In her latest entry the ever-meta Naomi gets involved in a thread of the Higher Blogging about pseudonymity, in which she explains the origin of her own real-name pseudonym. Here I go and do likewise:
When I started writing fanfic, I was also forced by circumstances into pseudonymity - I was looking for a job and otherwise trying to be respectable, and this hobby (which frightens us, I dare say, far more than it frightens the real world) wasn’t one I wanted traced back to the legal me. Fortunately, I had a pseudonym ready at hand.
That’s not to say it isn’t my name, though. I’m holding a one-woman revival of Portuguese naming practices here in the New-But-Aging-Fast World, and why shouldn’t I? My own mother had no idea what her grandmother’s legal name was until I told her - all her life she knew her by a different given name and surname. She’s almost got me disbelieving what I know very well to have been her uncle and great-uncle’s (they were the same person) legal name.

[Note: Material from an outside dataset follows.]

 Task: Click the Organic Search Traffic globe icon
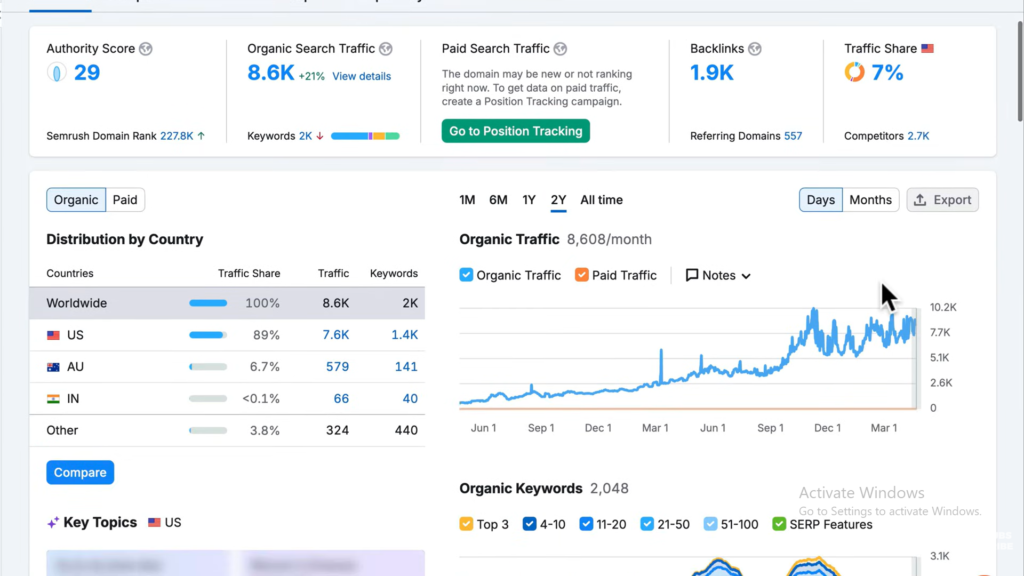pos(386,49)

Yes, it’s difficult to believe that anyone could be named Alphonse in the twentieth century, but technically, it was the nineteenth century when first her great-grandfather gave out that monstrosity (along with an otherwise unused surname) to an official of the U.S. government. That was the last anyone but census-takers heard of Alphonse S—-.
So if I give an otherwise unused surname to my readers to protect myself, I’m far from the first Pereira to change names. In fact, I chose Pereira over several other family names because it was also the foremost of the classical Portuguese pseudonyms. I’m a hopeless romantic that way, and the alliteration didn’t hurt, either.

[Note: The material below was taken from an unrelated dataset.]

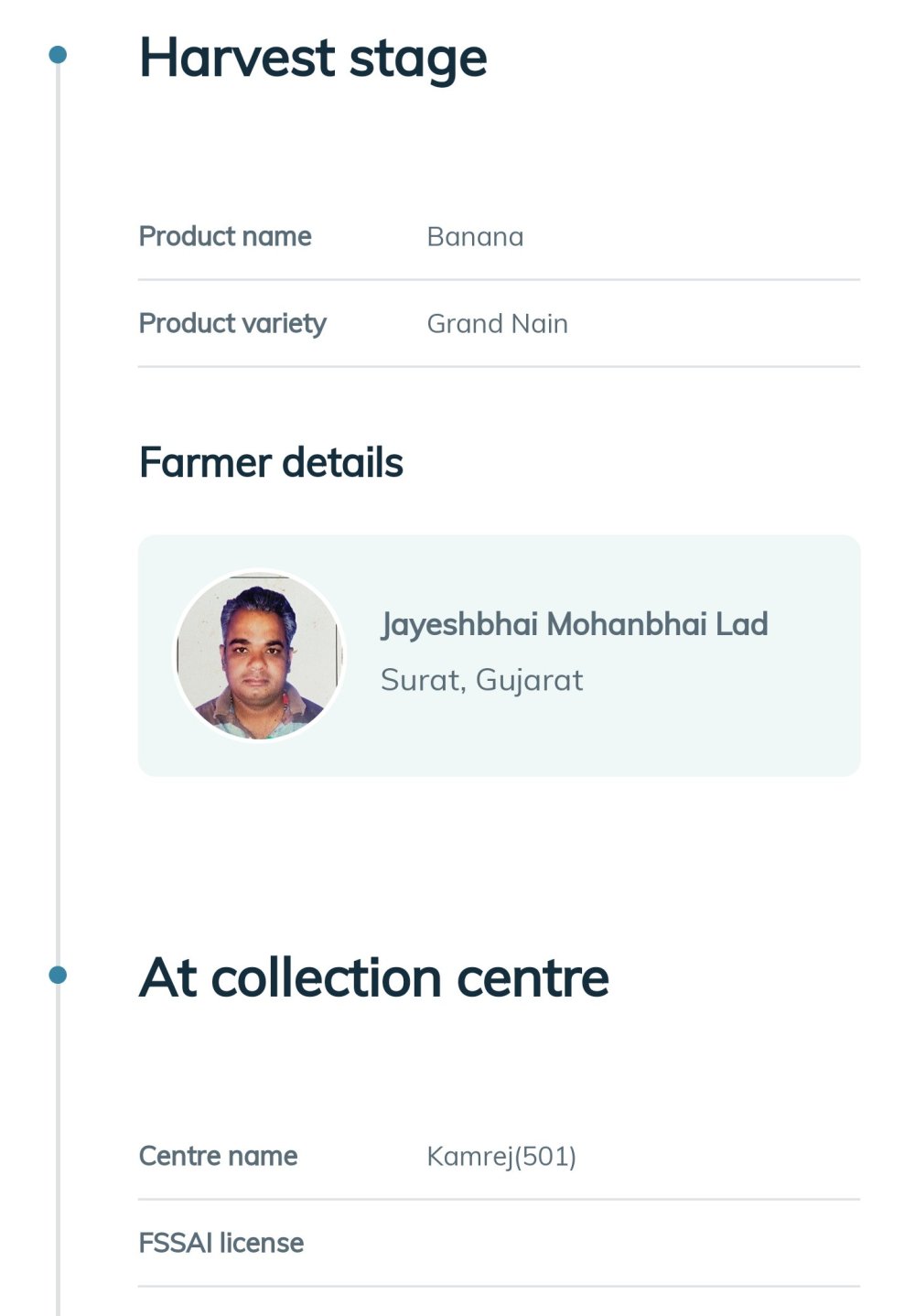The height and width of the screenshot is (1316, 915).
Task: Click the divider under Centre name row
Action: (499, 1199)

A name is not just a label, it’s also fame and reputation. If I give a biblical first name that doesn’t otherwise appear in my paper trail, and if people call me by it, who’s to say it isn’t “real”? Was the name by which my mother still remembers her grandmother her real name, or was it the forgotten name I found in a dusty old tome at the Massachusetts Bureau of Vital Statistics? Isn’t Marilyn Monroe still Marilyn, whatever her born name?

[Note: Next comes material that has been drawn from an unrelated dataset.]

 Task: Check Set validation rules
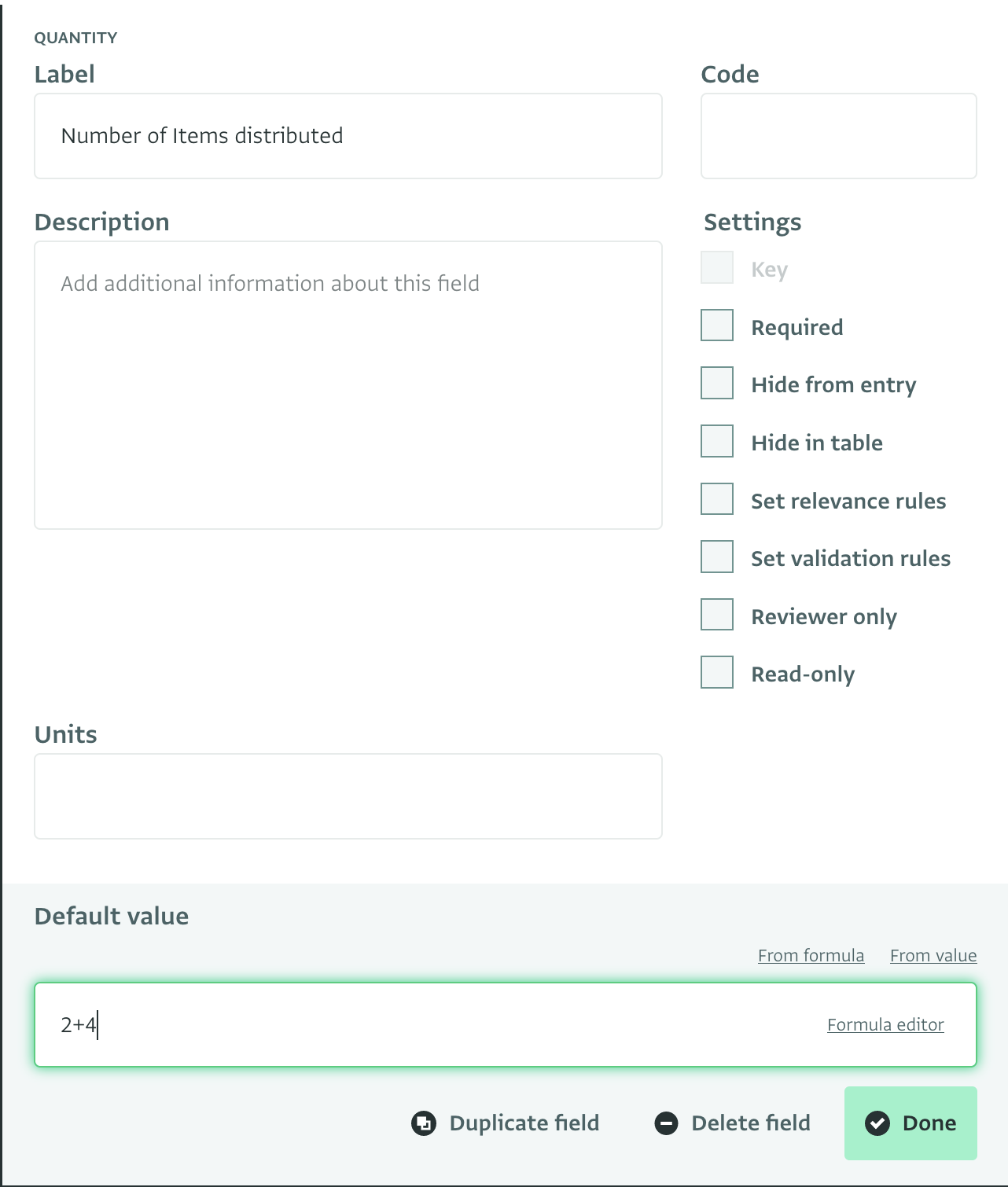click(716, 557)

The right to pseudonymity is ancient and inviolable, and for some of us, it’s even ancestral and natural.
June 23rd, 2002 at 1:54 pm
Your link to Liz is actually a mangled Jintian link. Think you lost a widget in the code when you moved it.
June 23rd, 2002 at 2:26 pm
That one wasn’t my fault - it’s the usual browser-blogger corruption thing that seems to afflict all browsers and all bloggers (but especially Christine on diaryland).
March 25th, 2004 at 10:22 pm
I disagree with your article. A name is something significant. History–classical, biblical, political–shows us that a change in name represents a vital shift in one’s life. Oftentimes a name-change represents the conferral of responsibility upon one whose role is of new importance, particularly of societal influence. Although in Marilyn Monroe’s case this name-change was self-appointed, she certainly did have an impact on society, both in our nation and across Europe. I think it would be a mistake to over-look the significance of her name change because it was “Marilyn the person” who changed, who impacted history when she took on the new name “Marilyn.”
April 14th, 2004 at 11:53 pm
I’m not sure what you’re disagreeing with in my entry.